:: Working data ::
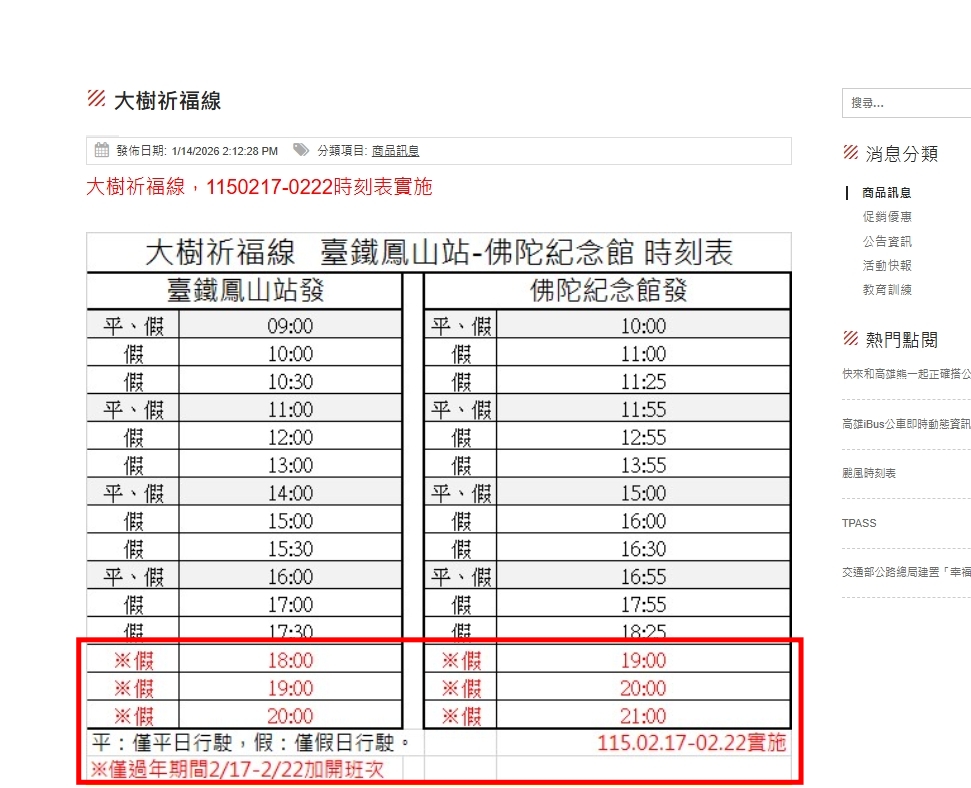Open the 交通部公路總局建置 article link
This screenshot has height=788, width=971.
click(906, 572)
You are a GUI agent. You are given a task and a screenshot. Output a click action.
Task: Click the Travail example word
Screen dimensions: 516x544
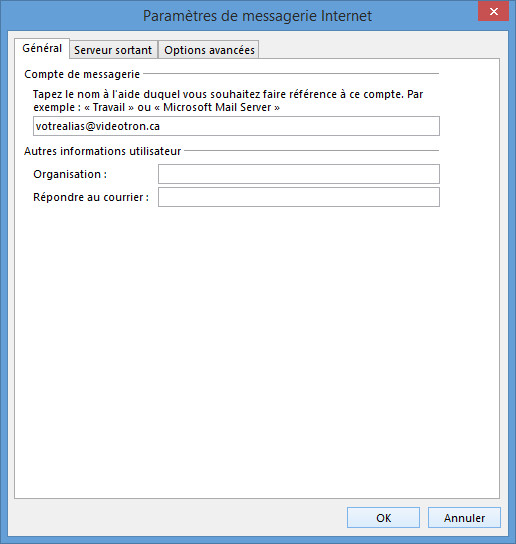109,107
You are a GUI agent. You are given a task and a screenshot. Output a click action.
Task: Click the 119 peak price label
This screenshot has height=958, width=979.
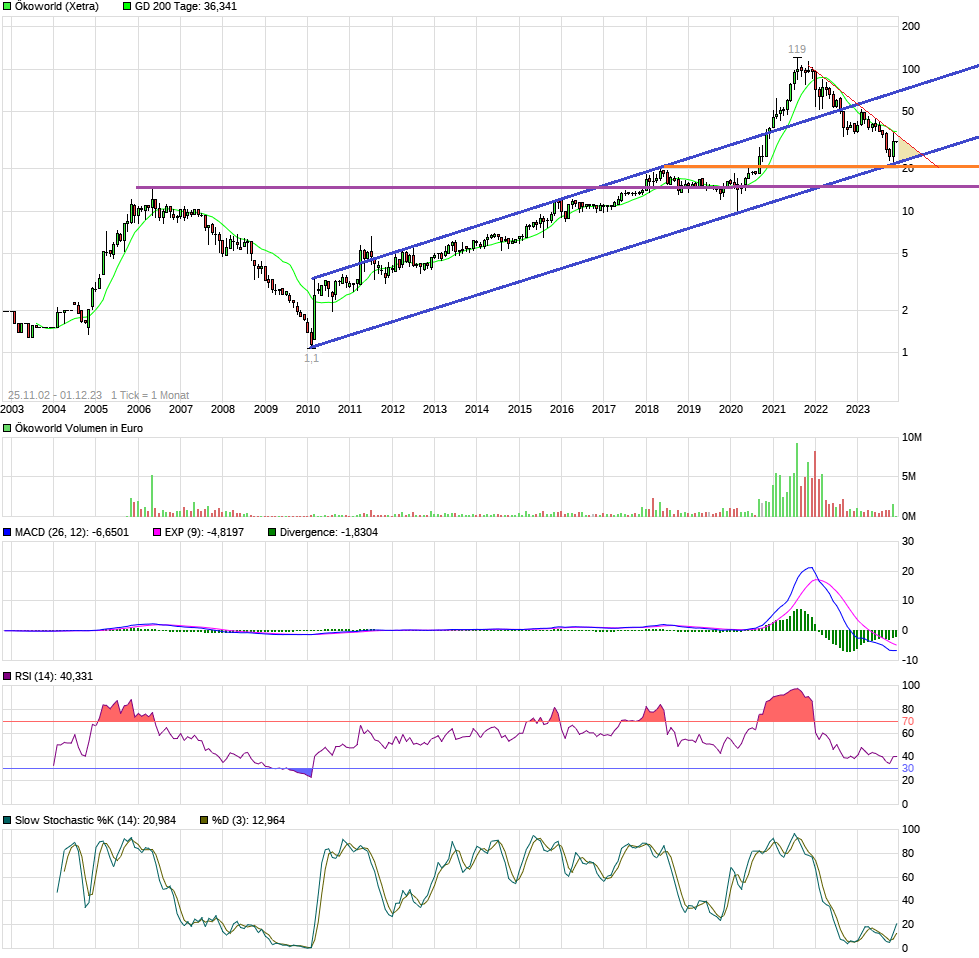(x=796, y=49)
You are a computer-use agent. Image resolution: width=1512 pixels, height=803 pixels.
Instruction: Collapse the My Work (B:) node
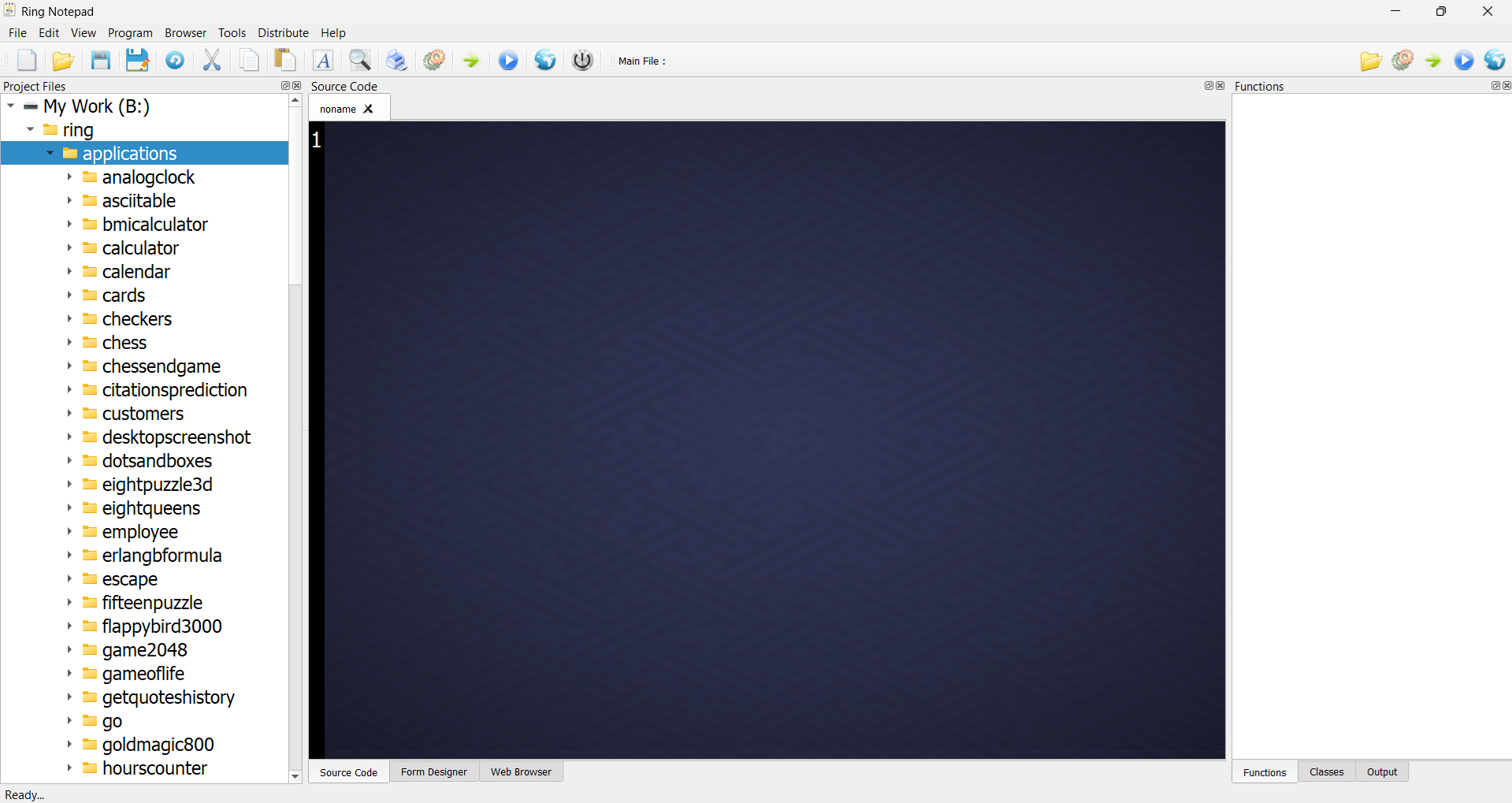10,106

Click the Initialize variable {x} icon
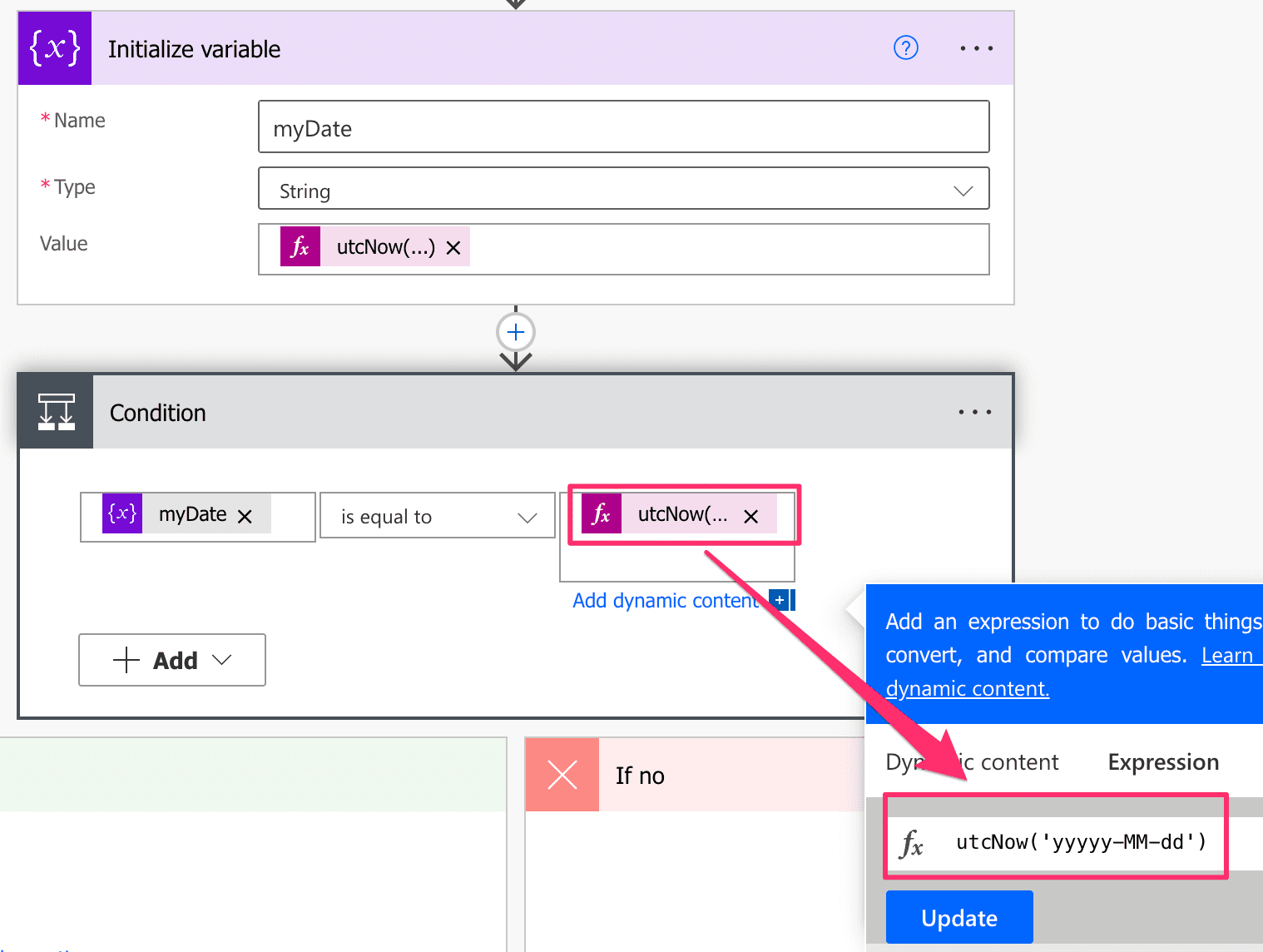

:: Task ::
Recast the listing above as a JSON list of strings with one string per line, skipping blank lines and leaving out the pictures.

:: The reply ::
[
  "Open the 交通部公路總局建置 article link",
  "This screenshot has height=788, width=971.",
  "click(906, 572)",
  "You are a GUI agent. You are given a task and a screenshot. Output a click action.",
  "Task: Click the Travail example word",
  "Screen dimensions: 516x544",
  "109,107",
  "You are a GUI agent. You are given a task and a screenshot. Output a click action.",
  "Task: Click the 119 peak price label",
  "This screenshot has height=958, width=979.",
  "(x=796, y=49)",
  "You are a computer-use agent. Image resolution: width=1512 pixels, height=803 pixels.",
  "Instruction: Collapse the My Work (B:) node",
  "10,106",
  "Click the Initialize variable {x} icon"
]